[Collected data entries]
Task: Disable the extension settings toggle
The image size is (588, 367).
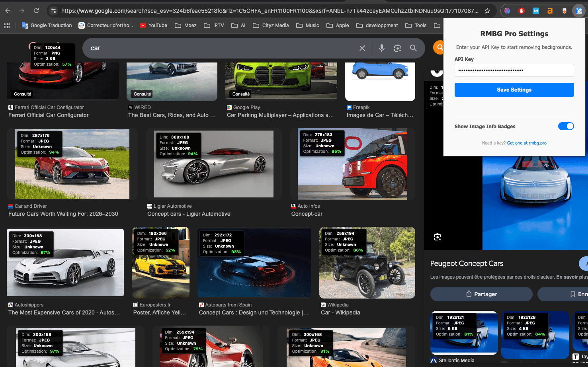Action: [x=566, y=126]
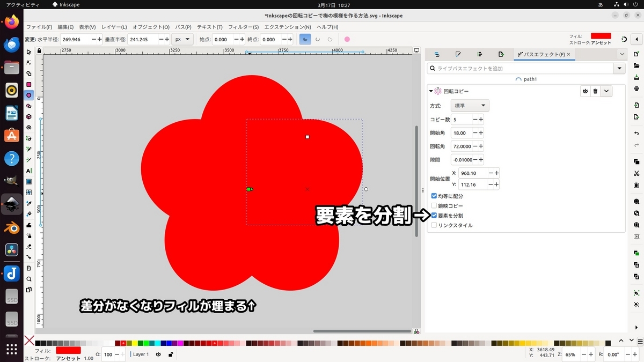Open the 方式 standard mode dropdown
The image size is (644, 362).
[x=470, y=105]
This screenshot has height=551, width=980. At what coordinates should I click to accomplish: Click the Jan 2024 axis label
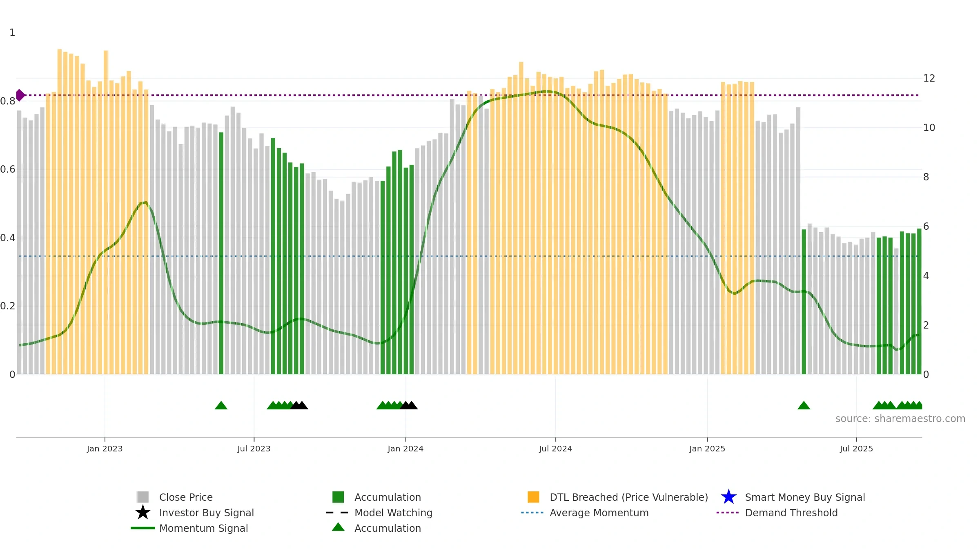click(x=405, y=449)
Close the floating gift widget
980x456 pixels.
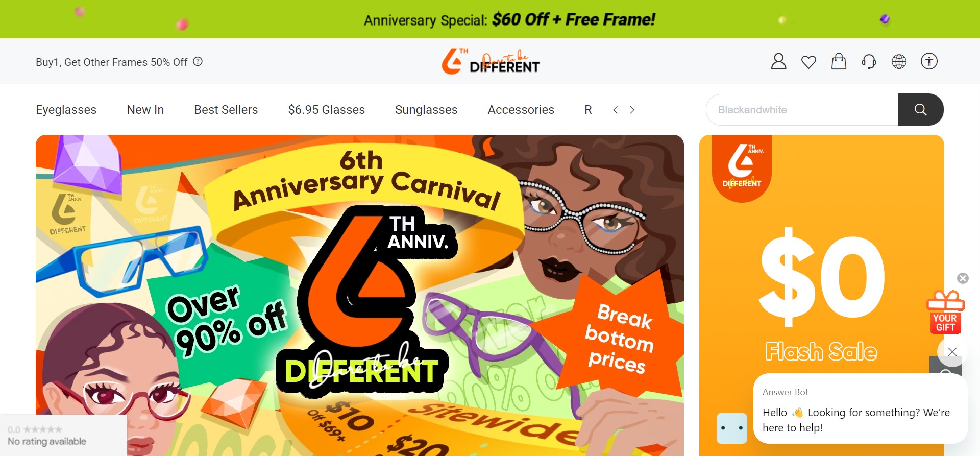tap(963, 278)
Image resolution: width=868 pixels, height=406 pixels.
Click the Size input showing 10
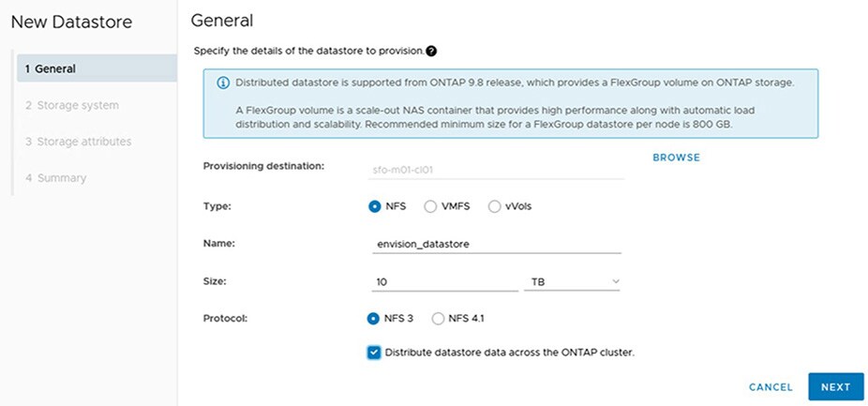pos(441,281)
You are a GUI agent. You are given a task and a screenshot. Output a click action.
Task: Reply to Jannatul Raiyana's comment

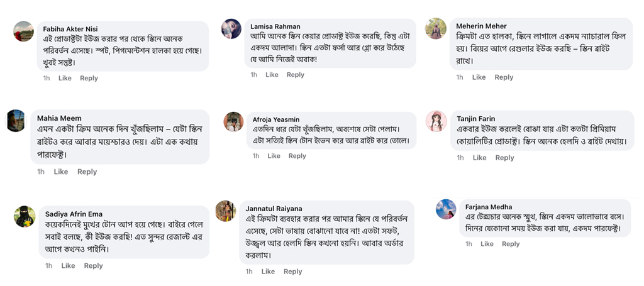click(292, 272)

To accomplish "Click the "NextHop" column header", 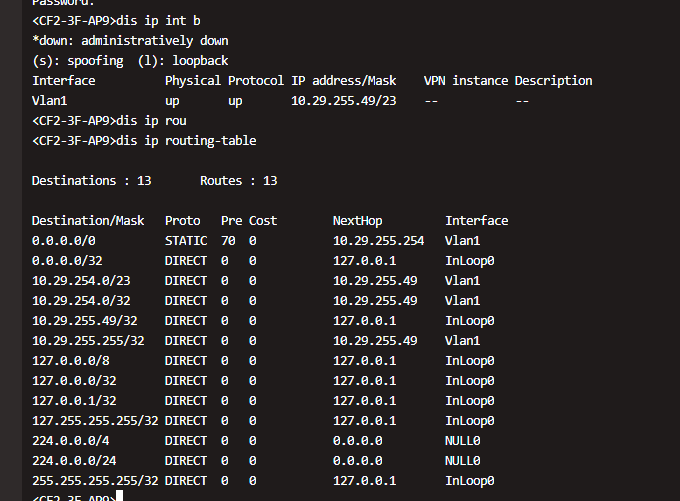I will click(357, 221).
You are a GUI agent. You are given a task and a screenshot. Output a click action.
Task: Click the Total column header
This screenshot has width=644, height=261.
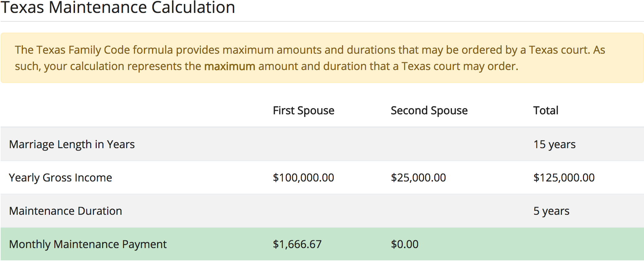[546, 110]
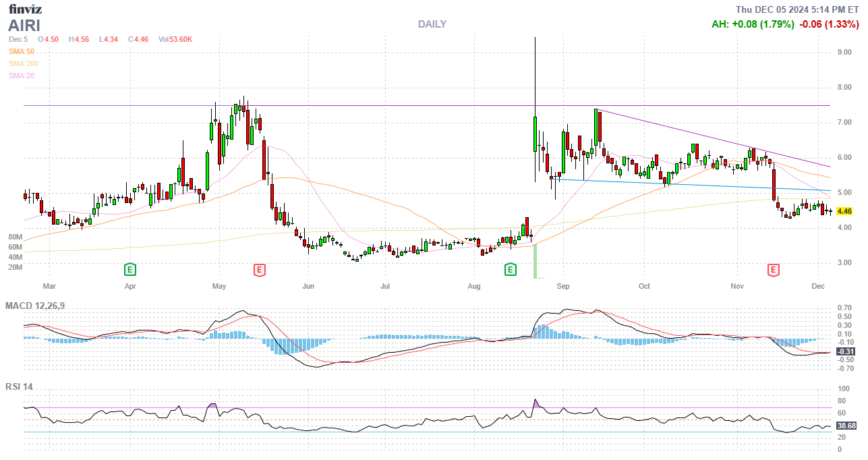The image size is (868, 460).
Task: Click the RSI 38.68 value badge
Action: [846, 426]
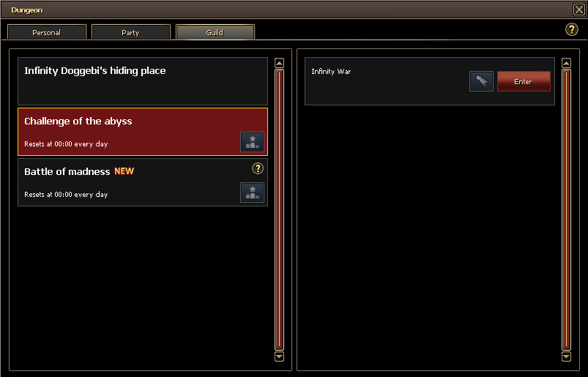
Task: Click the left dungeon list scrollbar track
Action: point(280,209)
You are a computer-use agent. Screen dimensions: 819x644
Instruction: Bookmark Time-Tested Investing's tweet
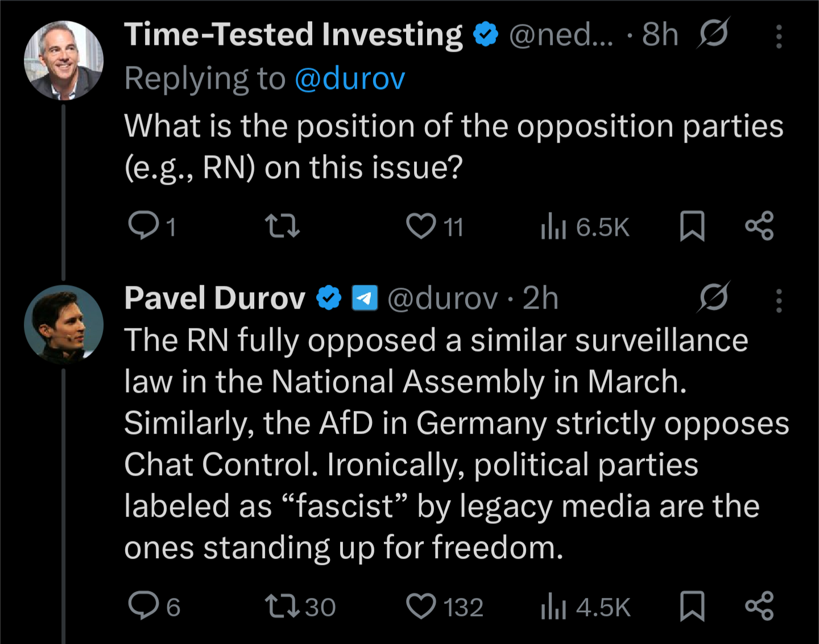(692, 226)
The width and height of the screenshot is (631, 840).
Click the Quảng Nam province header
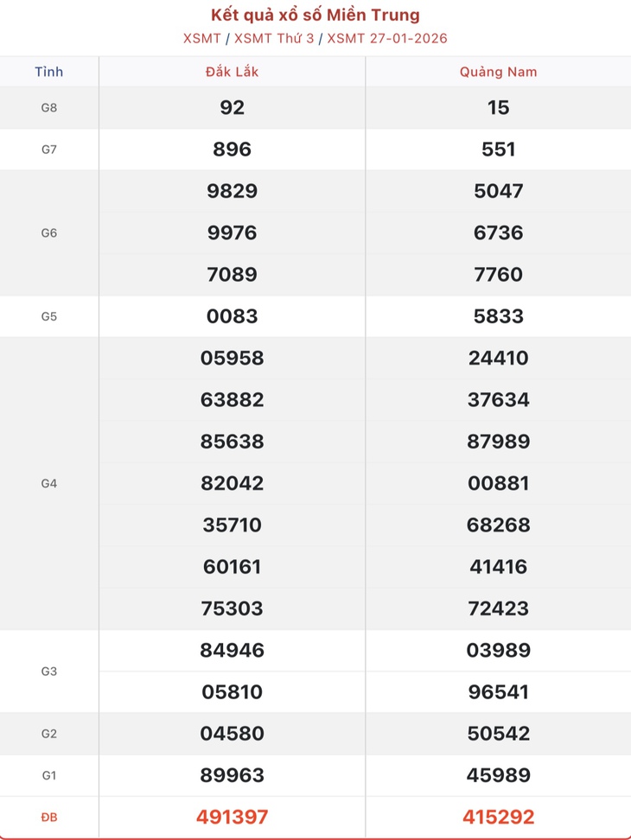pyautogui.click(x=498, y=72)
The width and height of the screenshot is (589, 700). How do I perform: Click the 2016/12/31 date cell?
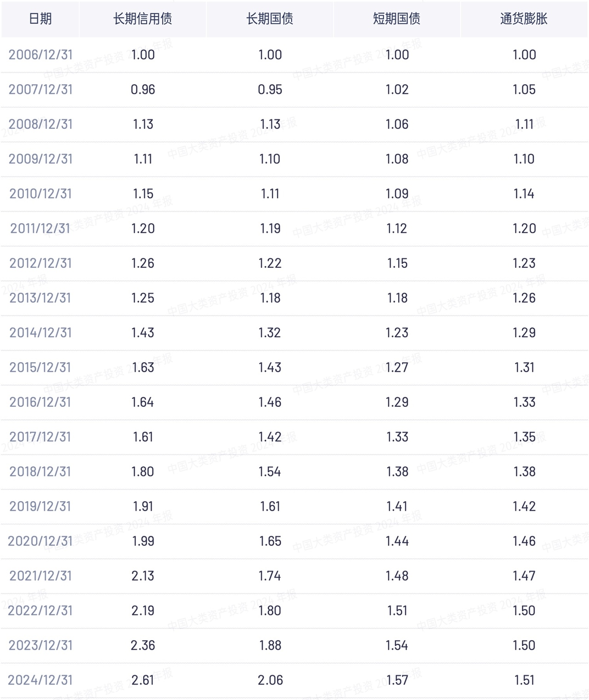click(40, 402)
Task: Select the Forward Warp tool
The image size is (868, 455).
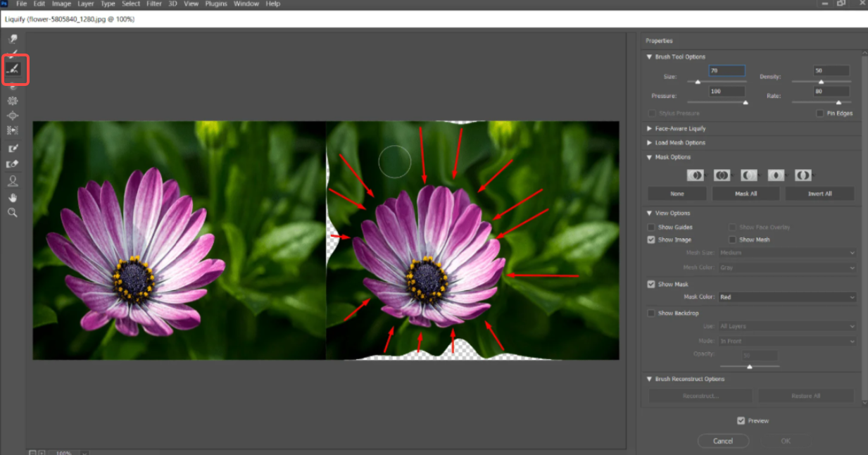Action: click(13, 39)
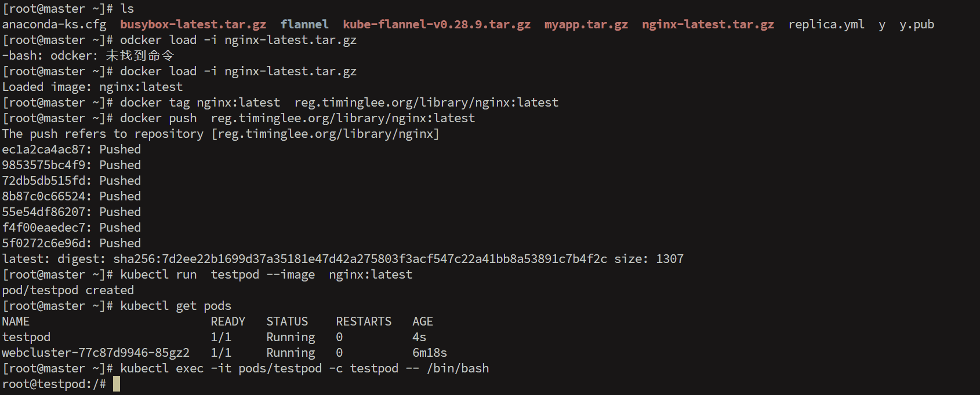Click the AGE value 6m18s
This screenshot has height=395, width=980.
coord(430,353)
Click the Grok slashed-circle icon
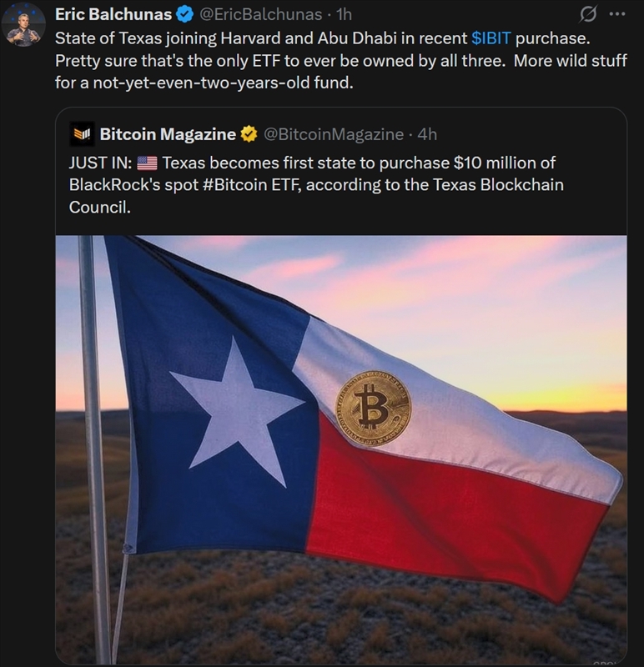This screenshot has height=667, width=644. [587, 15]
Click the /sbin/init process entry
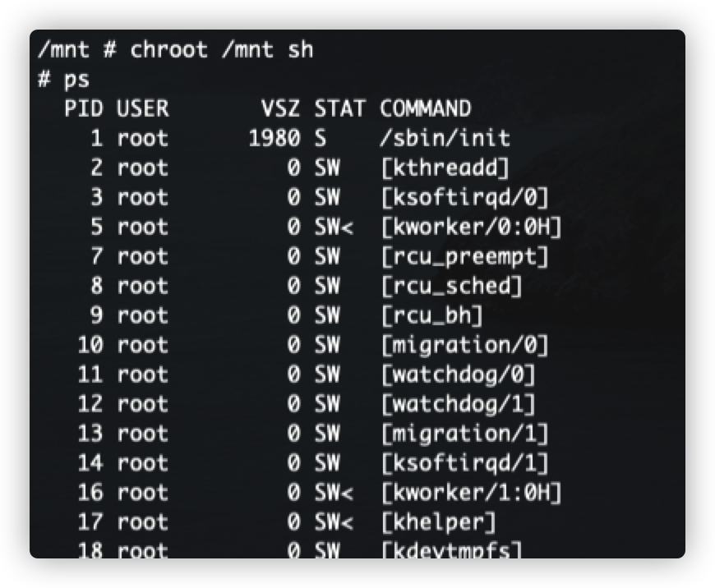715x588 pixels. [445, 138]
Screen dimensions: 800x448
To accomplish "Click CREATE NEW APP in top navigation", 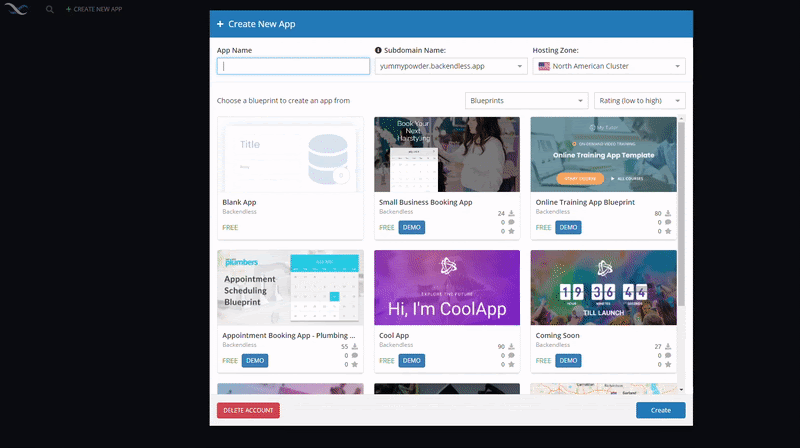I will click(94, 9).
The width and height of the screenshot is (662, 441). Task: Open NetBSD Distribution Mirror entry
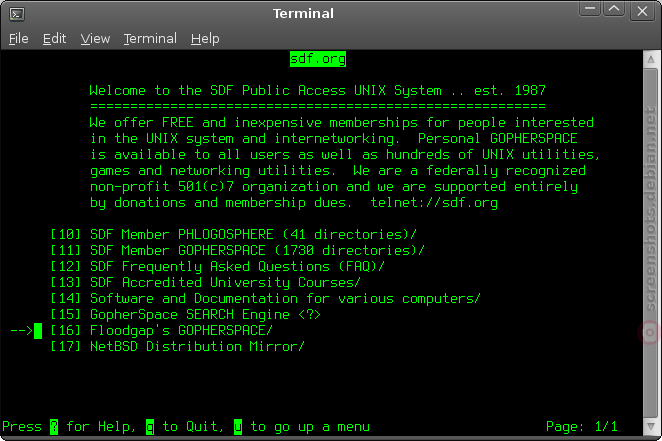[x=177, y=347]
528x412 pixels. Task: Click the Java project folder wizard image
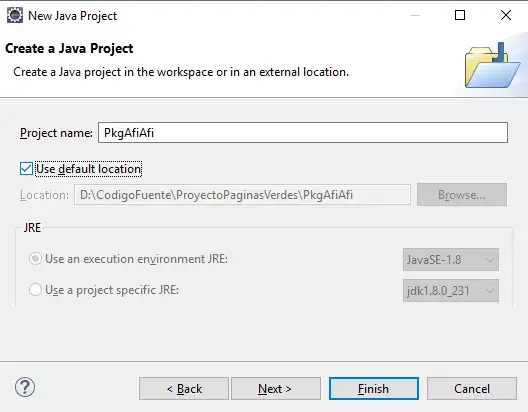493,66
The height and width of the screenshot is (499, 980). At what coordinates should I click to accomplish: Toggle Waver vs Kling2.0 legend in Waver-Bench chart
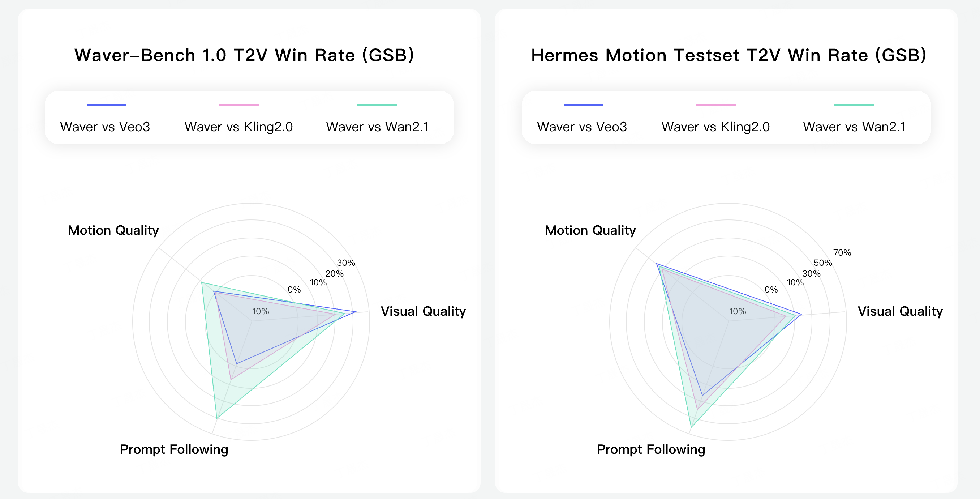click(x=239, y=127)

▸ TASK ITEM:
Check each line above for the word "dimensions", then give only the number of lines that have it.

▸ REPLY TO THE TASK:
2